While in her late 20s, Cashdollar played locally in various Woodstock bands before landing her first touring gig on a Dobro with bluegrass bands led by singer, songwriter and guitar player John Herald, who wrote songs performed by legendary folk singers like Peter, Paul and Mary, Joan Baez, Maria Muldaur and Linda Ronstadt. She toured with Herald for five years, and then spent the next five touring with blues and jazz artist Leon Redbone. Austin became Cashdollar’s home base in 1992, after Ray Benson and Asleep at the Wheel hired her to go on the road with them. She spent eight and a half years with the band, and has since performed and recorded with Ryan Adams, Dave Alvin, Marcia Ball, Bob Dylan, Merle Haggard, Van Morrison, Jorma Kaukonen, Daniel Lanois, Willie Nelson, Dolly Parton, Peter Rowan, BeauSolieil, Rod Stewart and Redd Volkaert, just to name a few.

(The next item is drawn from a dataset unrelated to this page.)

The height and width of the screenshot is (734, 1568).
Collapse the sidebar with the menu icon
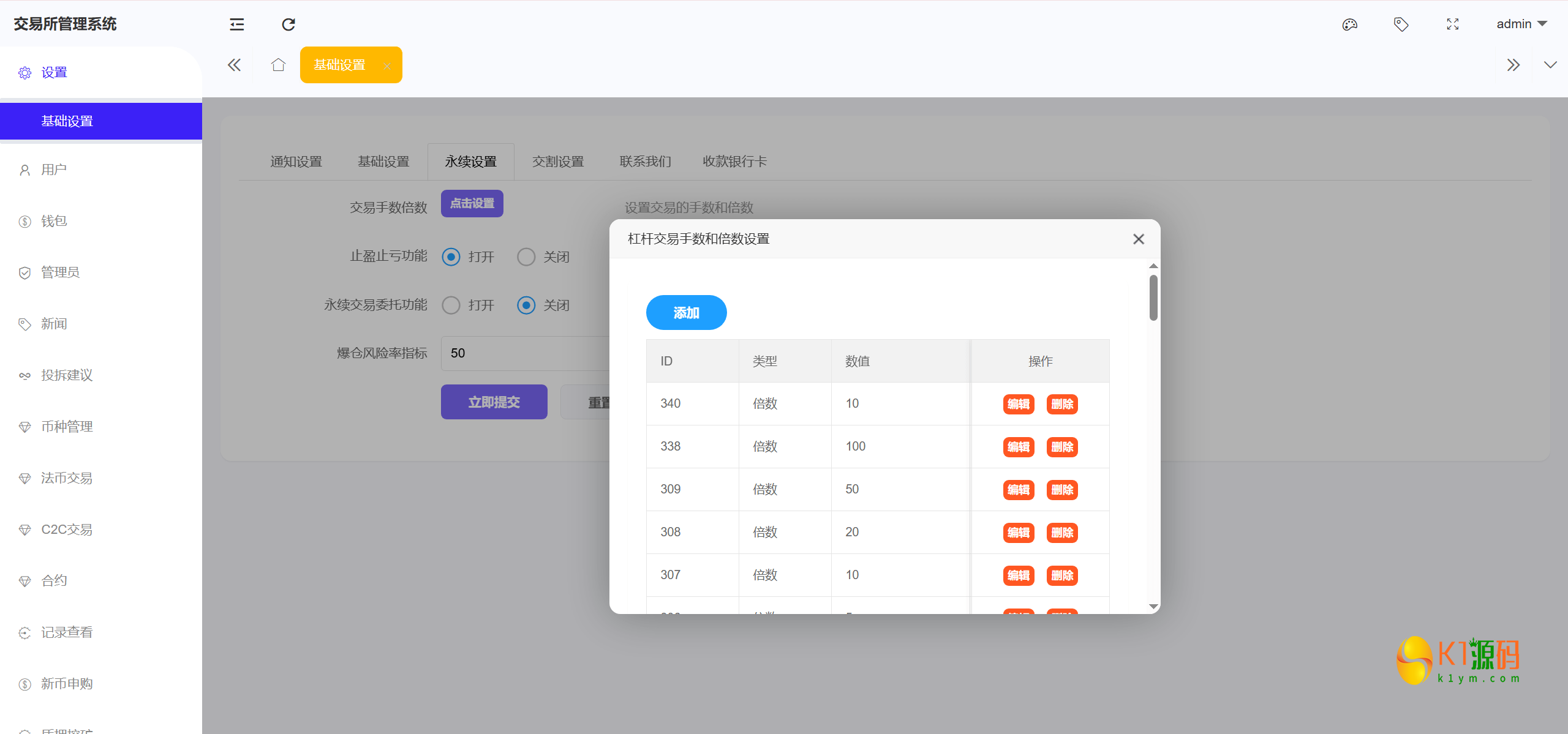236,24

Beyond performing and touring in a traditional sense, Cashdollar’s career has taken many diverse turns. She has contributed to three major movie soundtracks including The Horse Whisperer, Elf and This is 40. She also has made guest appearances with the Guy’s All-Star Shoe Band on Garrison Keillor’s weekly A Prairie Home Companion radio series. Cashdollar confessed that those performances kept even her on her toes. “Being that it’s live radio, things happen at the last minute and you just kind of have to be ready.”
Over the years, teaching has also become an important component of her career. Cashdollar has created several instructional DVDs for Homespun Tapes, and she teaches workshops at Jorma Kaukonen’s Fur Peace Ranch in Pomeroy, OH and ResoSummit in Nashville. “To me, to be able to teach and to give people something to take with them is really rewarding,” she said. “Touring, there generally are a few people at every show that come out and tell me, ‘I learned how to play from your instructional DVDs,’ and it is such a wonderful feeling.”

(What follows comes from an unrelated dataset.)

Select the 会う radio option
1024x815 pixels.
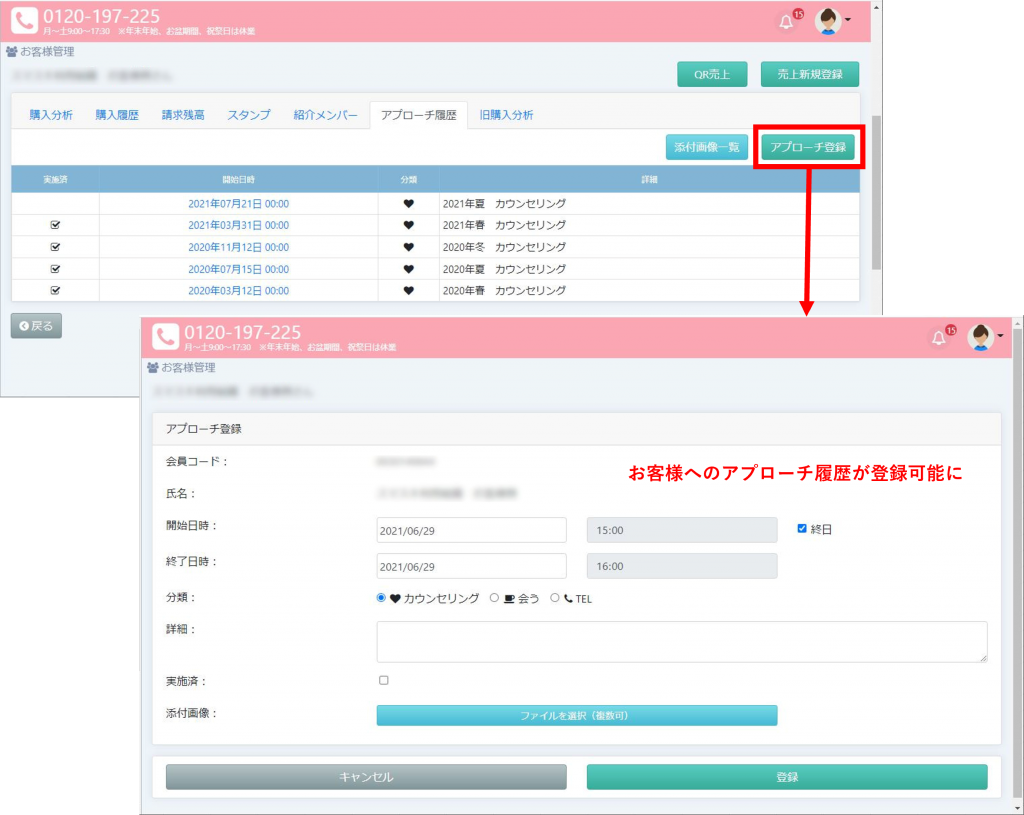point(494,598)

For those who worry a move back east might mean retirement, Cashdollar is quick to nip those rumors in the bud. “I’m still going to be working, that’s for sure,” she assures fans, “When you’re a musician—most musicians anyway—you have to keep working. It’s funny because everybody thinks I’m retiring, but no, not at all.” She soon plans to record a second album as a follow up to her recent album, Slide Show, and after she settles into her Woodstock digs, she’ll hit the road this summer to tour with Grammy-winning British guitarist Albert Lee.
Those who missed the first farewell party have a second chance when Johnny Nicholas and Hell Bent hold a final send-off for Cashdollar on March 25 at the Saxon Pub, promising an evening filled with song, laughter, maybe some tears and plenty of surprise guests, all ready to celebrate a woman with a whole lot of heart and a whole lot of talent.